## About this task
Pull out of the data below the stretch of lines bounded by the one containing "Task: Collapse the summary bar with chevron" and the one containing "The height and", both bounds included, unchanged.

## Working data

* * * * *

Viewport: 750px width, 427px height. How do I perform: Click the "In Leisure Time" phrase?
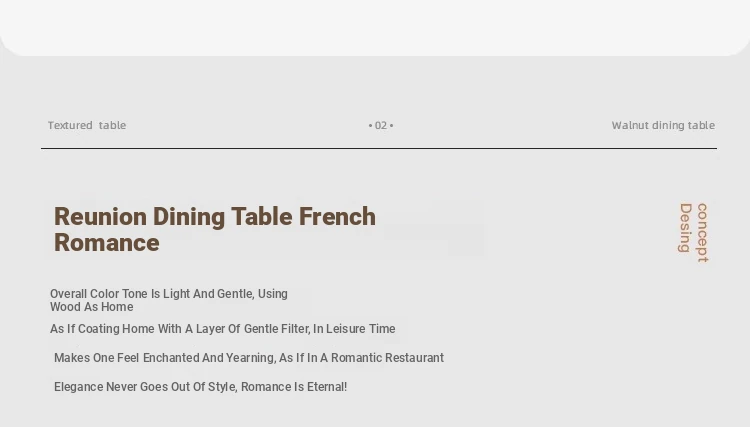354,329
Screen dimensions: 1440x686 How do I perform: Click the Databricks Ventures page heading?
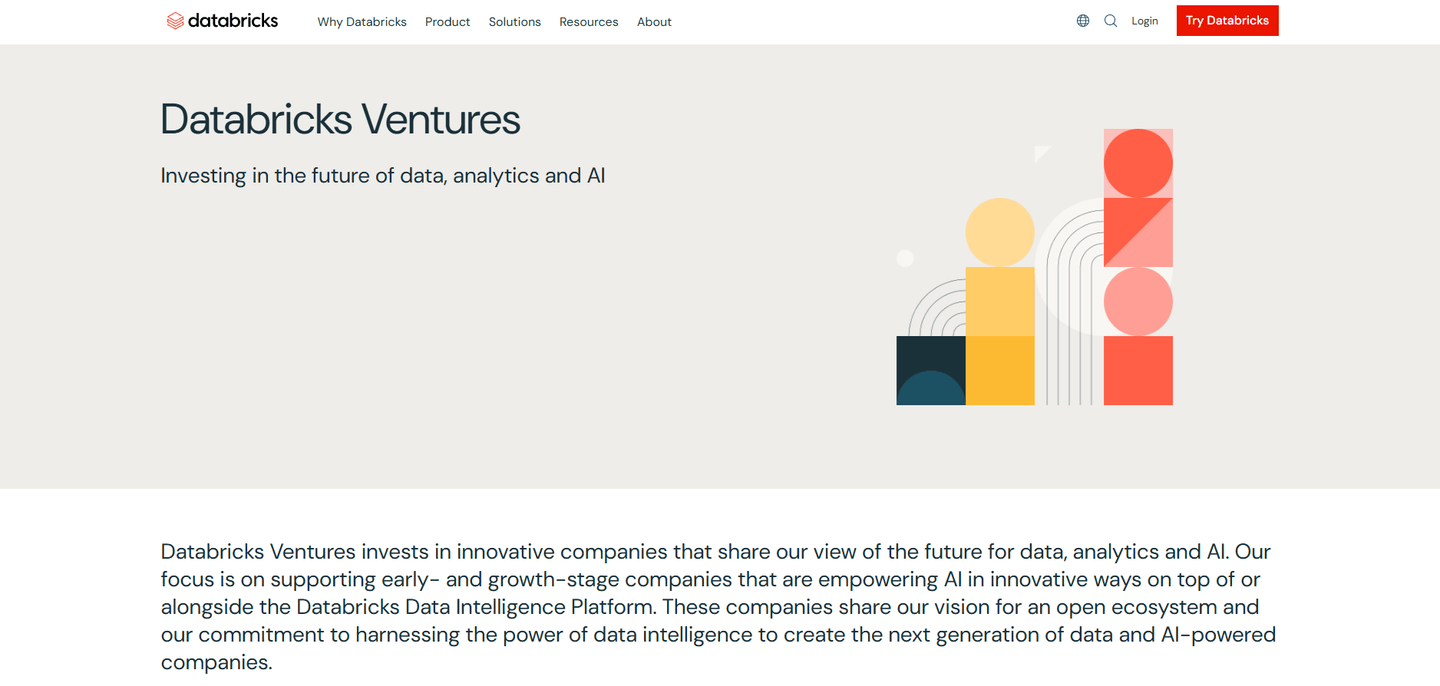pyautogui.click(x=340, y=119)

* * * * *

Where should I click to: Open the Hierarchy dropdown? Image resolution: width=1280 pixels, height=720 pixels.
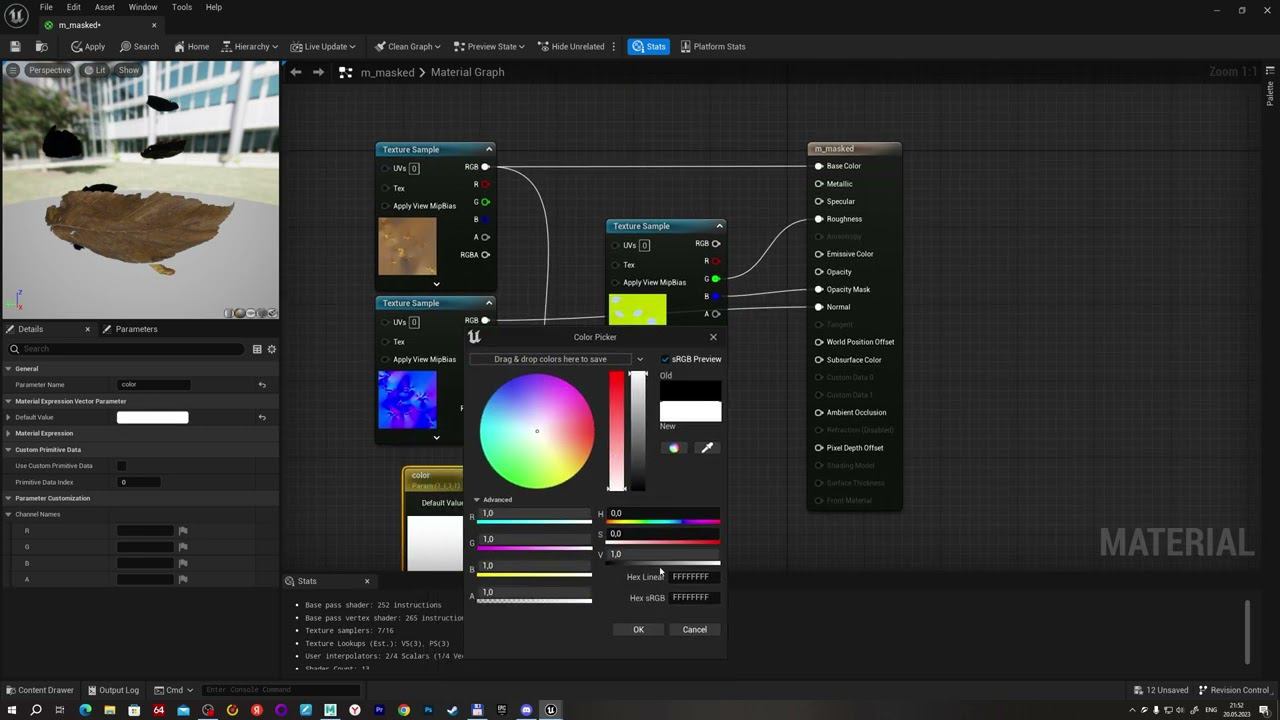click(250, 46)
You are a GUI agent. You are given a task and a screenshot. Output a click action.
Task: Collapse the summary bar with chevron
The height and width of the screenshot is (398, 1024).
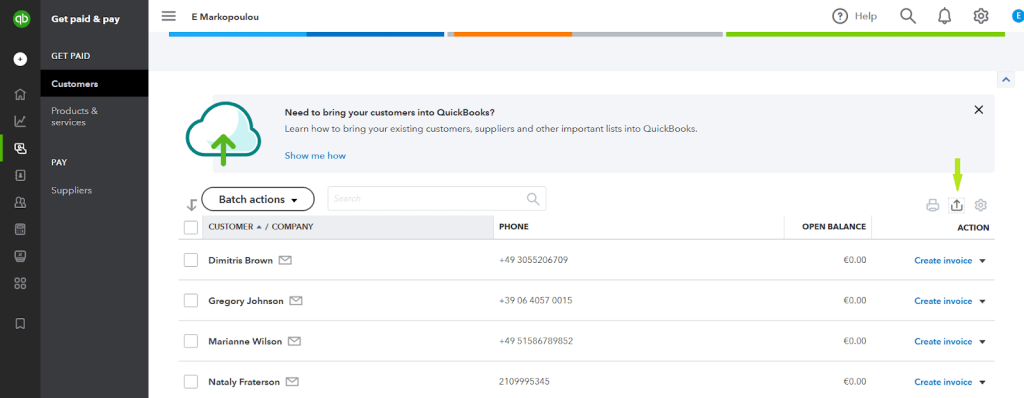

* * * * *

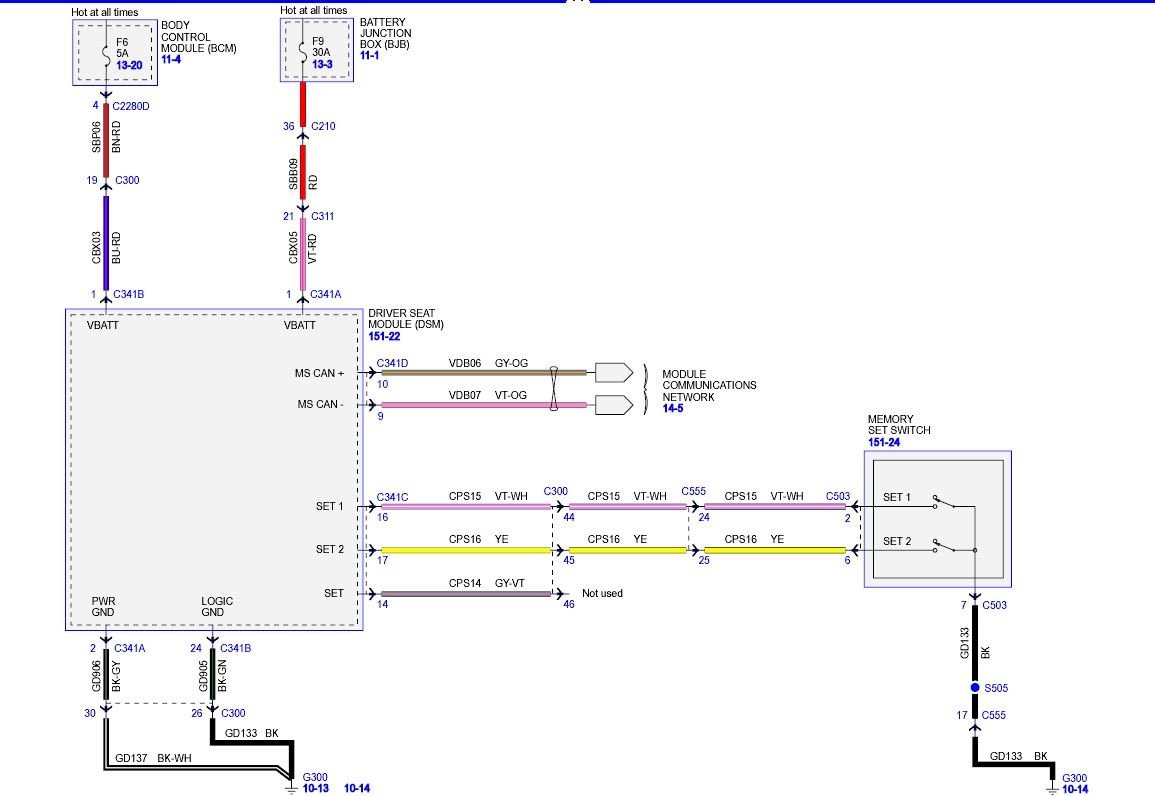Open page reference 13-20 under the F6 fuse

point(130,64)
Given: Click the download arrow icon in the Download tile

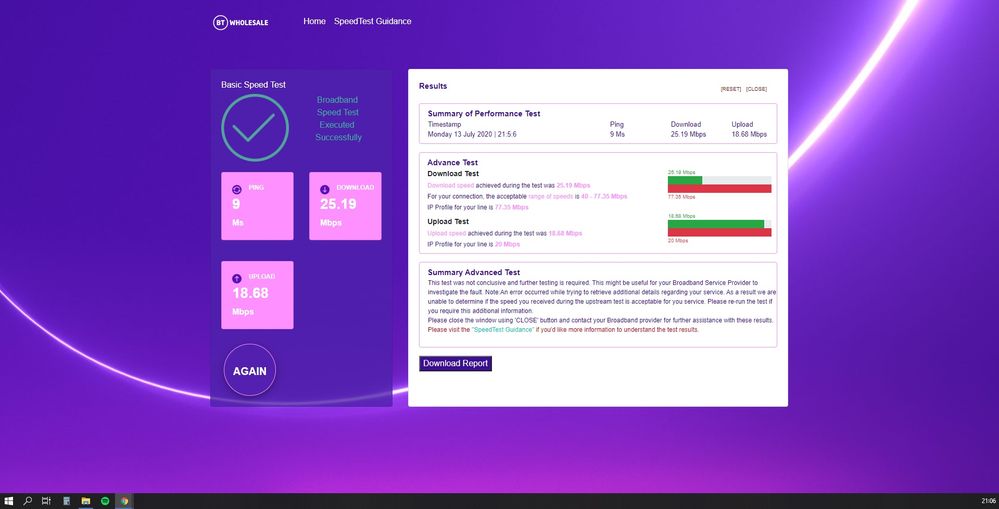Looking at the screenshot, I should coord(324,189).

* * * * *

## Answer to the problem
Task: Collapse the summary bar with chevron
The height and width of the screenshot is (398, 1024).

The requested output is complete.